> [The problem]
What you return must match the records word for word.
START Data shown
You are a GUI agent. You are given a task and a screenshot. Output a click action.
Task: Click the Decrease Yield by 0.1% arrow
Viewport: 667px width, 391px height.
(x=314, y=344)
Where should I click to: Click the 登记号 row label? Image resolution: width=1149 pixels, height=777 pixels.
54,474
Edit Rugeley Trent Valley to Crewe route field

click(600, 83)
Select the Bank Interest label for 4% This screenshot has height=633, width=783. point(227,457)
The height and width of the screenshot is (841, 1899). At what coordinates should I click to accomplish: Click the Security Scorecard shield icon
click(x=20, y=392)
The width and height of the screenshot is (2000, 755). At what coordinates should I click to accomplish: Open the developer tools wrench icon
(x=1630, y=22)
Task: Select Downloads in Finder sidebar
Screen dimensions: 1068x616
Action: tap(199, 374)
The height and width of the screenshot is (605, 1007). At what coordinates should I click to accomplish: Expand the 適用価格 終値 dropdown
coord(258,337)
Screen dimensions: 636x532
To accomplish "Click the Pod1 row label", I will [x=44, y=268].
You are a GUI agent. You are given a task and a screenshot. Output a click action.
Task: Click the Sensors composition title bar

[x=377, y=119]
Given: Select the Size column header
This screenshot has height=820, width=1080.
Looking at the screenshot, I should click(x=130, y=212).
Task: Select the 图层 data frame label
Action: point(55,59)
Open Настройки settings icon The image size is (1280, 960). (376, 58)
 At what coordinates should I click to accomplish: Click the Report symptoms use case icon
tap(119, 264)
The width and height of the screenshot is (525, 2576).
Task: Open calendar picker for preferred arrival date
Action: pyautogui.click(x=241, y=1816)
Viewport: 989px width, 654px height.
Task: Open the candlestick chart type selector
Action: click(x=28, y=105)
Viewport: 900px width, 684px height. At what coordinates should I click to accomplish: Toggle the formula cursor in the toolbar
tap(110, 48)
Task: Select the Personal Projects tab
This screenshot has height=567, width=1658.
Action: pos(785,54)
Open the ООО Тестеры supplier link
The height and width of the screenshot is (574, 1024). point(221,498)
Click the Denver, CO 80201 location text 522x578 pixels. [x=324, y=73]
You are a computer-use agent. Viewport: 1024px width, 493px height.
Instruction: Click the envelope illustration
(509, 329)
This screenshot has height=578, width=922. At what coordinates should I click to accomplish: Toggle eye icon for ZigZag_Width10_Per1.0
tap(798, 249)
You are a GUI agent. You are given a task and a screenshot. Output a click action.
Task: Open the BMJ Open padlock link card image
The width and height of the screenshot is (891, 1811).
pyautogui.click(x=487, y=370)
END Data shown
> [Written solution]
You are a GUI agent. You are given a task and a screenshot. Output a click action.
Task: Click the Decrease Yield by 0.1% arrow
Viewport: 667px width, 391px height.
(x=314, y=344)
Where should I click to: Click the 登记号 row label? Image resolution: width=1149 pixels, height=777 pixels.
54,474
Edit Rugeley Trent Valley to Crewe route field

click(600, 83)
Select the Bank Interest label for 4% This screenshot has height=633, width=783. point(227,457)
The height and width of the screenshot is (841, 1899). At what coordinates should I click to accomplish: Click the Security Scorecard shield icon
click(x=20, y=392)
The width and height of the screenshot is (2000, 755). At what coordinates should I click to accomplish: Open the developer tools wrench icon
(x=1630, y=22)
Task: Select Downloads in Finder sidebar
Screen dimensions: 1068x616
Action: tap(199, 374)
The height and width of the screenshot is (605, 1007). At what coordinates should I click to accomplish: Expand the 適用価格 終値 dropdown
coord(258,337)
Screen dimensions: 636x532
To accomplish "Click the Pod1 row label", I will [x=44, y=268].
You are a GUI agent. You are given a task and a screenshot. Output a click action.
Task: Click the Sensors composition title bar

[x=377, y=119]
Given: Select the Size column header
This screenshot has height=820, width=1080.
Looking at the screenshot, I should click(x=130, y=212).
Task: Select the 图层 data frame label
Action: point(55,59)
Open Настройки settings icon The image size is (1280, 960). (376, 58)
 At what coordinates should I click to accomplish: Click the Report symptoms use case icon
tap(119, 264)
The width and height of the screenshot is (525, 2576).
Task: Open calendar picker for preferred arrival date
Action: pyautogui.click(x=241, y=1816)
Viewport: 989px width, 654px height.
Task: Open the candlestick chart type selector
Action: click(x=28, y=105)
Viewport: 900px width, 684px height. At what coordinates should I click to accomplish: Toggle the formula cursor in the toolbar
tap(110, 48)
Task: Select the Personal Projects tab
This screenshot has height=567, width=1658.
Action: pos(785,54)
Open the ООО Тестеры supplier link
The height and width of the screenshot is (574, 1024). point(221,498)
Click the Denver, CO 80201 location text 522x578 pixels. [x=324, y=73]
You are a computer-use agent. Viewport: 1024px width, 493px height.
Instruction: Click the envelope illustration
(509, 329)
This screenshot has height=578, width=922. At what coordinates should I click to accomplish: Toggle eye icon for ZigZag_Width10_Per1.0
tap(798, 249)
You are a GUI agent. You are given a task and a screenshot. Output a click action.
Task: Open the BMJ Open padlock link card image
The width and height of the screenshot is (891, 1811).
pyautogui.click(x=487, y=370)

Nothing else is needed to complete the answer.